*** Opening DATA FOR REVIEW ***

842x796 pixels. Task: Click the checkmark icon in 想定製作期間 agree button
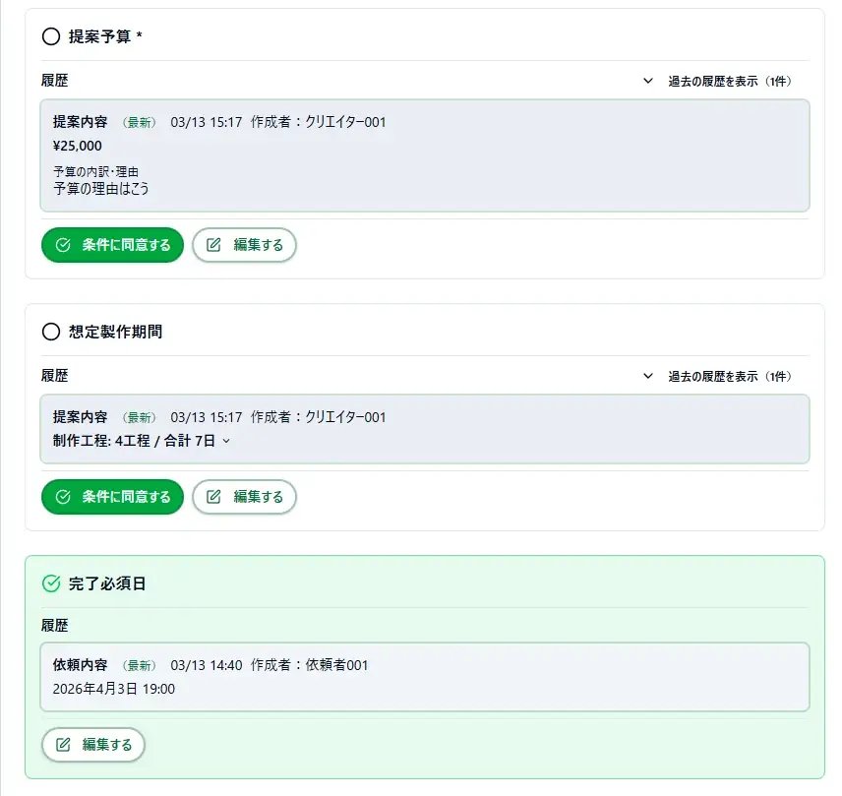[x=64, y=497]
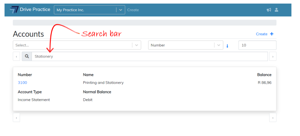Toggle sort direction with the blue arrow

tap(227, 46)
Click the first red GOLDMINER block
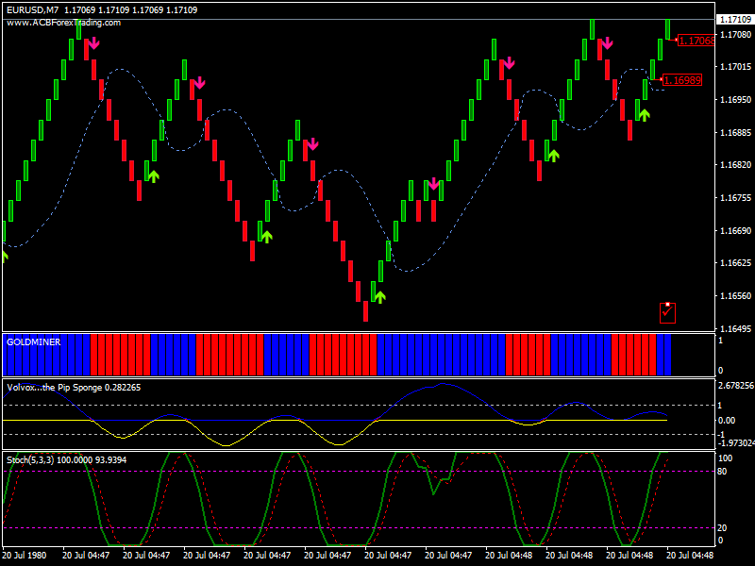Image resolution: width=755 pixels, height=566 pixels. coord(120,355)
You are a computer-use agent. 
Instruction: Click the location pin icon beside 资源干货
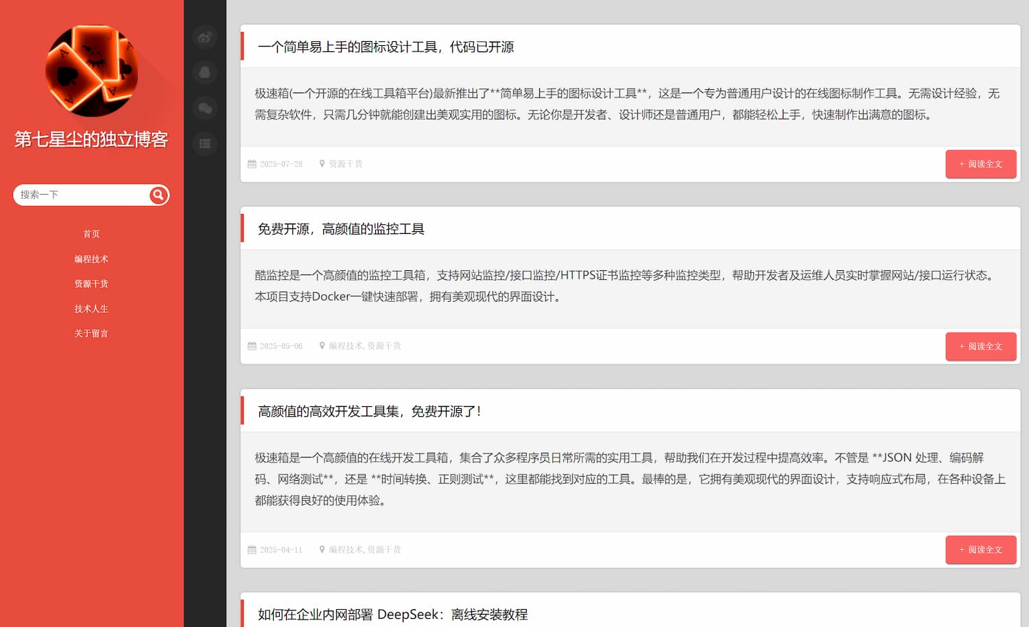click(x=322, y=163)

*** Closing DATA FOR REVIEW ***
*** Opening DATA FOR REVIEW ***

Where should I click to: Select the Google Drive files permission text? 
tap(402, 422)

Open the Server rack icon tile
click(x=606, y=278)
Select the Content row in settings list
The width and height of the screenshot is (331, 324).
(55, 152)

*** Closing DATA FOR REVIEW ***
*** Opening DATA FOR REVIEW ***

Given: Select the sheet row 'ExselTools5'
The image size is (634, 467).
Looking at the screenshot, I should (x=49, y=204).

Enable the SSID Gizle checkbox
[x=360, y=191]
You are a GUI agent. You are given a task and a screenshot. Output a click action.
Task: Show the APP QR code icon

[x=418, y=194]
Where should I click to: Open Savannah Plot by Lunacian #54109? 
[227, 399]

*** Closing DATA FOR REVIEW ***

Please copy out every line in the listing that has the string "agent".

You are a computer-use agent. 
You are a GUI agent. You are given a task and a screenshot. Output a click action.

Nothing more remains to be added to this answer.